** Opening INFORMATION SHOWN block **

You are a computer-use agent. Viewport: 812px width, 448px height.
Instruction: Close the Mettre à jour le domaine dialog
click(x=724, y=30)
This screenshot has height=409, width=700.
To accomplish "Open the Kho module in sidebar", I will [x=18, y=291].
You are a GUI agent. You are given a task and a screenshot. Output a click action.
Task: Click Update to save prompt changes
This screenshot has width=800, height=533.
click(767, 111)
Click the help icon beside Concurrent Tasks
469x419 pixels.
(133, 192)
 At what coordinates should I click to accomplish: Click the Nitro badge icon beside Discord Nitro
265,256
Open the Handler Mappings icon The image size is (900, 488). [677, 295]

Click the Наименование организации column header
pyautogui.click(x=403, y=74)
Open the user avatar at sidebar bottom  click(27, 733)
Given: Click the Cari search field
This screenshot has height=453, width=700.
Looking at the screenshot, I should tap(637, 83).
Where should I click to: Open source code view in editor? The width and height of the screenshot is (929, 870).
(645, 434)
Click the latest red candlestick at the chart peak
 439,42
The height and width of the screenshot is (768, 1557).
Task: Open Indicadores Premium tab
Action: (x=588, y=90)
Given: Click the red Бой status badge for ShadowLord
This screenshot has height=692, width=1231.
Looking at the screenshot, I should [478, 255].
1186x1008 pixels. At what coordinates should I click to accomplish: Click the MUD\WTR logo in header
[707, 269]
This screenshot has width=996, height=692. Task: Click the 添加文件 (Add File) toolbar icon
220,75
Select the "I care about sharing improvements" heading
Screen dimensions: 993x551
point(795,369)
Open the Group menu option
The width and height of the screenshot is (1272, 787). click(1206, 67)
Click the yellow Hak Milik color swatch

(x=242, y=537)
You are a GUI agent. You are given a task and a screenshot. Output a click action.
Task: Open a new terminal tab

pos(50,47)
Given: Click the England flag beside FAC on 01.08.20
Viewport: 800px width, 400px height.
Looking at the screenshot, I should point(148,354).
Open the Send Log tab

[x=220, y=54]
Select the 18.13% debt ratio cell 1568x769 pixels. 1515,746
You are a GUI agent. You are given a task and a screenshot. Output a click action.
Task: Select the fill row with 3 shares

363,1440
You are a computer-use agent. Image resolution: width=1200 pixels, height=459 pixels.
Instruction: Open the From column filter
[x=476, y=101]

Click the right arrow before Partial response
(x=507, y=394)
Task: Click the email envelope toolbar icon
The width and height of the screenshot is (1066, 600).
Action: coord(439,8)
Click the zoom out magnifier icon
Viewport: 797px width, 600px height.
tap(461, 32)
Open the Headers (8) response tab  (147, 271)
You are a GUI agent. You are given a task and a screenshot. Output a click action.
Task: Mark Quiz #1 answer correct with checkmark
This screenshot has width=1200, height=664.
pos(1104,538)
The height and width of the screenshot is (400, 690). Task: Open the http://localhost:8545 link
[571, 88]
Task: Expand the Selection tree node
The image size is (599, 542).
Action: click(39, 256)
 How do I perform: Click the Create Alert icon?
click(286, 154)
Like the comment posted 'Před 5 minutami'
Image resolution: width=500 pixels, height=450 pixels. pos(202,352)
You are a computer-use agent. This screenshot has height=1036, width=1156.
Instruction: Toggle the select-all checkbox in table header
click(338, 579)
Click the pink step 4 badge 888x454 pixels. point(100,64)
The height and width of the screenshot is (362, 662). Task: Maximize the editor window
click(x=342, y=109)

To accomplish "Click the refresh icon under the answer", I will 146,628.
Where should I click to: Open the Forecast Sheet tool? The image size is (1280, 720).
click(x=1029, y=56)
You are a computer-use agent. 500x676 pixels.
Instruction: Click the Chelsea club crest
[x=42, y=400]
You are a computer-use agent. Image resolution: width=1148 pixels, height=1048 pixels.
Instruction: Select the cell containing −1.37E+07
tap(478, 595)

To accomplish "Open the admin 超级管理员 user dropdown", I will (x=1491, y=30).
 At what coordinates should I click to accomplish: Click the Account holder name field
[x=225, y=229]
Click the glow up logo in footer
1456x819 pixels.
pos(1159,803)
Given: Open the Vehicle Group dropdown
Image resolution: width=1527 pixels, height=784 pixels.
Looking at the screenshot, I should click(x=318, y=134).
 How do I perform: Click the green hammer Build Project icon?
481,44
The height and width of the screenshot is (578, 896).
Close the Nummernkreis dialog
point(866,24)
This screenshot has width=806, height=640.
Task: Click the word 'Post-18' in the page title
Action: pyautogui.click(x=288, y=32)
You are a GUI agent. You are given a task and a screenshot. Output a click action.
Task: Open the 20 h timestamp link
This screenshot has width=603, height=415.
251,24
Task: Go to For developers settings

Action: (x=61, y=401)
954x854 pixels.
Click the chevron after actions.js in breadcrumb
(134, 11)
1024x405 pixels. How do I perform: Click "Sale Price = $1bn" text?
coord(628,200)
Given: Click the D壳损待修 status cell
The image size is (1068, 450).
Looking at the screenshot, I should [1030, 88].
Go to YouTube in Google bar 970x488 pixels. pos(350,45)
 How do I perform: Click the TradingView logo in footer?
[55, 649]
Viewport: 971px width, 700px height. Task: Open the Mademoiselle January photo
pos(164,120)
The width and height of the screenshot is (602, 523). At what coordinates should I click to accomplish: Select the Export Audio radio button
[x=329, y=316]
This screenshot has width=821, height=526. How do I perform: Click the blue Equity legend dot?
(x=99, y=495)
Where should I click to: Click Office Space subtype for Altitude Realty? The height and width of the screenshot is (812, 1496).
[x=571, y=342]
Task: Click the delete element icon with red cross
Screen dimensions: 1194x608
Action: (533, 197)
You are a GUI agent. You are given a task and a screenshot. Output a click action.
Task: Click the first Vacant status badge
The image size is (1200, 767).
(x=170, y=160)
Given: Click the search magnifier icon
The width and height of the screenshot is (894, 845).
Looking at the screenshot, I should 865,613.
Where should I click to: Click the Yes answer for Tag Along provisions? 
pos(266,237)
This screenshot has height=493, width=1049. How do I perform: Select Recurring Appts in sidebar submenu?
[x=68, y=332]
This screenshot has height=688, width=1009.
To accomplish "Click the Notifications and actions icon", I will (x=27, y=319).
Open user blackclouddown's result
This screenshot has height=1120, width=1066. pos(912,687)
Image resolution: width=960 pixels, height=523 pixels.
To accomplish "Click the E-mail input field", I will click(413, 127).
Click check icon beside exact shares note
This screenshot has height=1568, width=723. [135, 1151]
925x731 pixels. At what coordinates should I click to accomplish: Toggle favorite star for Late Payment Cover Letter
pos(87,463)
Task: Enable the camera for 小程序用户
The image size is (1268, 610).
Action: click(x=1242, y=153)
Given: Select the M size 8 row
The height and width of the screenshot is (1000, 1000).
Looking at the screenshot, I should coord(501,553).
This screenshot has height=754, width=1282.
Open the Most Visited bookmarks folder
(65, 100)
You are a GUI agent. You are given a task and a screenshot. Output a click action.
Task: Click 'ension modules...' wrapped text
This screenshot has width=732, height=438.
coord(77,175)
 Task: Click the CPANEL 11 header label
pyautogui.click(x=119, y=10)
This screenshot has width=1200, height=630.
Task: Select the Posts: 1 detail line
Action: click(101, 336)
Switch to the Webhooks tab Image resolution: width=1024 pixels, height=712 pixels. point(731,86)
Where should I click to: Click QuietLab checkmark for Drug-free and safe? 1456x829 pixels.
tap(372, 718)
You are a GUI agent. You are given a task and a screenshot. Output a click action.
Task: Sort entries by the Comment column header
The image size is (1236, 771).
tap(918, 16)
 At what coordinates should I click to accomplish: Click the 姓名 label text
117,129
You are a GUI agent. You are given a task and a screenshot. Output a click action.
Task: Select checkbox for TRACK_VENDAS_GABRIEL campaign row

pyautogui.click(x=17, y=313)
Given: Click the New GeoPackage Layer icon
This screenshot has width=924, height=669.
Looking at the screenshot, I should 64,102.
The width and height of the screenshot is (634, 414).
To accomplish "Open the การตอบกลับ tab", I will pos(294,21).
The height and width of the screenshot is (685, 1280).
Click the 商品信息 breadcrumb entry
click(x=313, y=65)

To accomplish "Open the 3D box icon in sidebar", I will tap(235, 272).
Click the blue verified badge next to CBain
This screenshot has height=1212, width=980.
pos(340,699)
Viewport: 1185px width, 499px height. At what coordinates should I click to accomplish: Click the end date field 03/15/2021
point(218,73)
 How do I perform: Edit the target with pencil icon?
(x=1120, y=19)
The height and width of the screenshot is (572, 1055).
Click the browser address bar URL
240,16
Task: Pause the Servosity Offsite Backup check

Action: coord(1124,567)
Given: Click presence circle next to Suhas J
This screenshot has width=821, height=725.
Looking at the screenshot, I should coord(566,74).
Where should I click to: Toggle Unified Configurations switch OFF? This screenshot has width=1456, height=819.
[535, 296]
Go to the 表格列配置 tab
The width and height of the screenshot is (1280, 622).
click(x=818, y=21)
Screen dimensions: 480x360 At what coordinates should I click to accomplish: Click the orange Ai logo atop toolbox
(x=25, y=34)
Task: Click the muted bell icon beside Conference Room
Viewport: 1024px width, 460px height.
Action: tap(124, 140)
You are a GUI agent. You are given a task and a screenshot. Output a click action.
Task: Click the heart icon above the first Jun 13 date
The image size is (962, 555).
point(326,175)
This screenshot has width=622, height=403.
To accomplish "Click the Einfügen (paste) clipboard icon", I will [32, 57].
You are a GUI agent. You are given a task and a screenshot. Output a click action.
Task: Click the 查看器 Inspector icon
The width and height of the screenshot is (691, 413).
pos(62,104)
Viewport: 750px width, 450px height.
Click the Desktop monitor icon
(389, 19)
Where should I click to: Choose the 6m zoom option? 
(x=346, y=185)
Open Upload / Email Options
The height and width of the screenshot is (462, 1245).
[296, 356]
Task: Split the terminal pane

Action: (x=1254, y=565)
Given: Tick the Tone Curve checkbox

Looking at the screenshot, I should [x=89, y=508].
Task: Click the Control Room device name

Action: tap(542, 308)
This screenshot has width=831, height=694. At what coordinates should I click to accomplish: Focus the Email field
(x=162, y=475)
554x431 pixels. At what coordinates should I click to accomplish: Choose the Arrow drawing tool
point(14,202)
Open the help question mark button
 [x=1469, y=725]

** Closing INFORMATION SHOWN block **

Locate and copy each line in the data above that includes the word "dropdown".

To accomplish "Open the admin 超级管理员 user dropdown", I will (x=1491, y=30).
Given: Open the Vehicle Group dropdown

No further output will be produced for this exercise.